Gold had stopped stacking, arrested by the picture of Dr. Tachyon on the back flap of his introductory text on Joker Medicine. “I hear this guy is a real stud, but he sure looks like a poufftah,” Gold said. “I tried to make a movie about the Four Aces back in the fifties, but Uni
versal shut me down because of their movie. Actually it worked out great because after their movie came out I could do a parody and they couldn’t touch me. The Four Deuces, Golden Hotdog, the Enema, Cock Tease and Black Stallion.” Gold smiled fondly at the memory. He picked up another book and did an elaborate double take at the price. “Seventy-five bucks? These suckers are expensive.”
“Yes, and heavy,” Finn said.
“Look, I’ve been thinking about it, and now that I see the kind of expenses you got I realize I wasn’t being fair. I’ll give you twelve thousand dollars to be in my movie.”

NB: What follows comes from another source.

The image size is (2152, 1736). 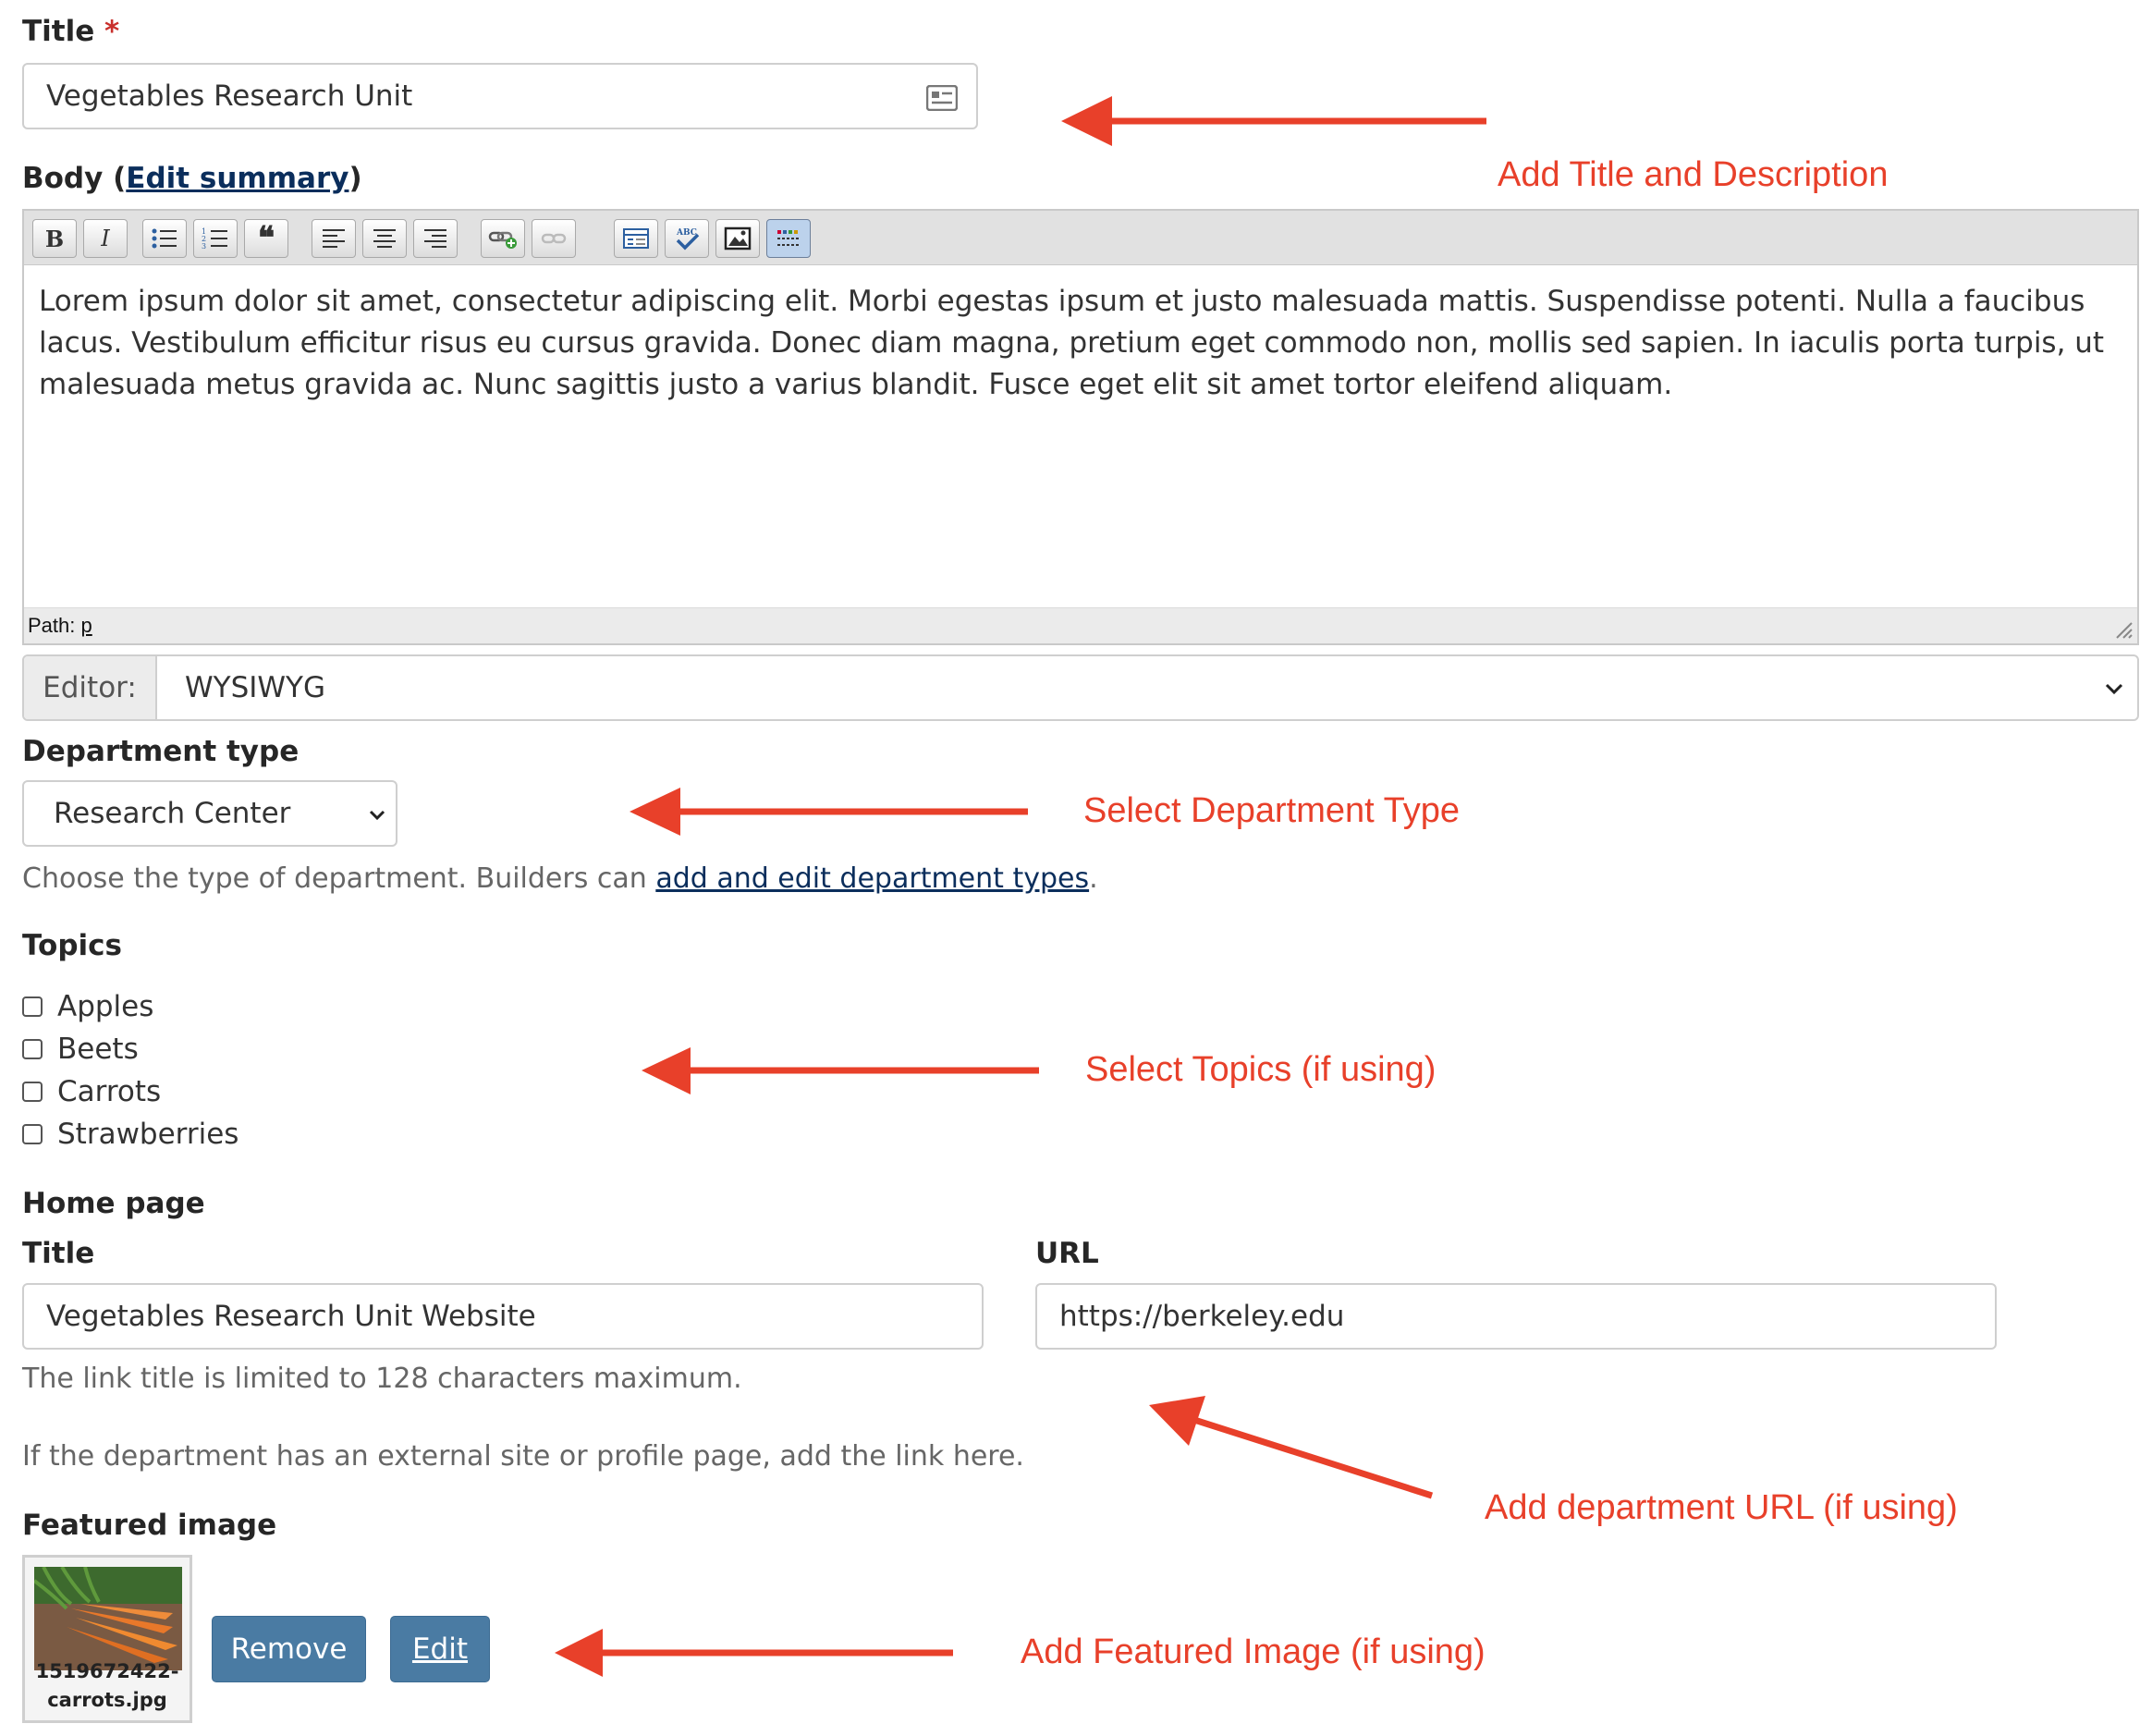 I want to click on arrow-title, so click(x=1274, y=121).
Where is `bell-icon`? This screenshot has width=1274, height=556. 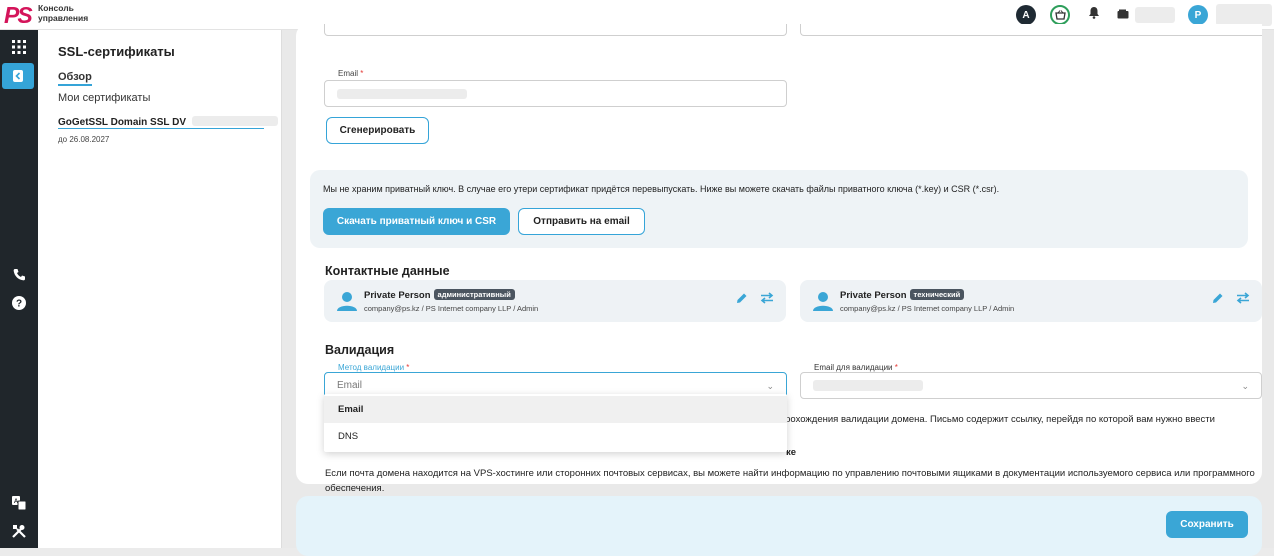 bell-icon is located at coordinates (1094, 15).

“Mr. Gold. I don’t want to be in your movie. I’m not an actor…”
“I can teach you.”
“Look, Mr. Gold, I was trying to be polite. I’m not interested in being in a porno movie. I couldn’t face my family, my friends, and…”
“You could wear a mask.” Gold was charmed with the idea. “Yeah, like Zorro…”
It was hard to get out the words past the laughter. “Like nobody would recognize my big palomino ass bouncing up and down on the screen. How many joker centaurs do you think there are?”
“One. Which is why I need you. Look, I specialize in wild card porn. I got guys with double dicks, and gals with three boobs, but you’re unique.”
“Goodbye, Mr. Gold.”
Finn took the joker medicine text out of the producer’s hands and set it on the top of the stack. He slowly bent his forelegs until he was resting on his knees and picked up the pile of books.
“You’re being very unreasonable about this,” Gold grumbled. “I’m telling you ponies are a pain in the ass.”
I’m sure your star would think so too, Finn thought, but successfully resisted the impulse to say it. Instead he replied, “So get two guys and a horse suit.”
“That would look cheesy,” Harry complained.
Like your movie won’t? Finn thought, but he didn’t say that either.
Benton Finn was footing the bill for a bon voyage party at City, one of L.A. ’s more trendy restaurants down on Melrose Boulevard. Personally Bradley hated the place. It bowed to the new trend in interior design which decreed there should be no color, no fabric, no softness and no warmth. There were concrete walls and floors, exposed pipes in the ceiling, gleaming metal track lighting, and black metal tables. The wealth of hard surfaces amplified every sound, so forks connecting with china became a hail storm, the drone of conversation a roar, and the background music an irritating beat with no discernible melody. Worse, from Finn’s point of view, was the footing. The floor offered no traction so he was forced to wear his booties, and while they were practical he thought they looked dorky, especially with a French cuffed shirt, tuxedo jacket and black bow tie.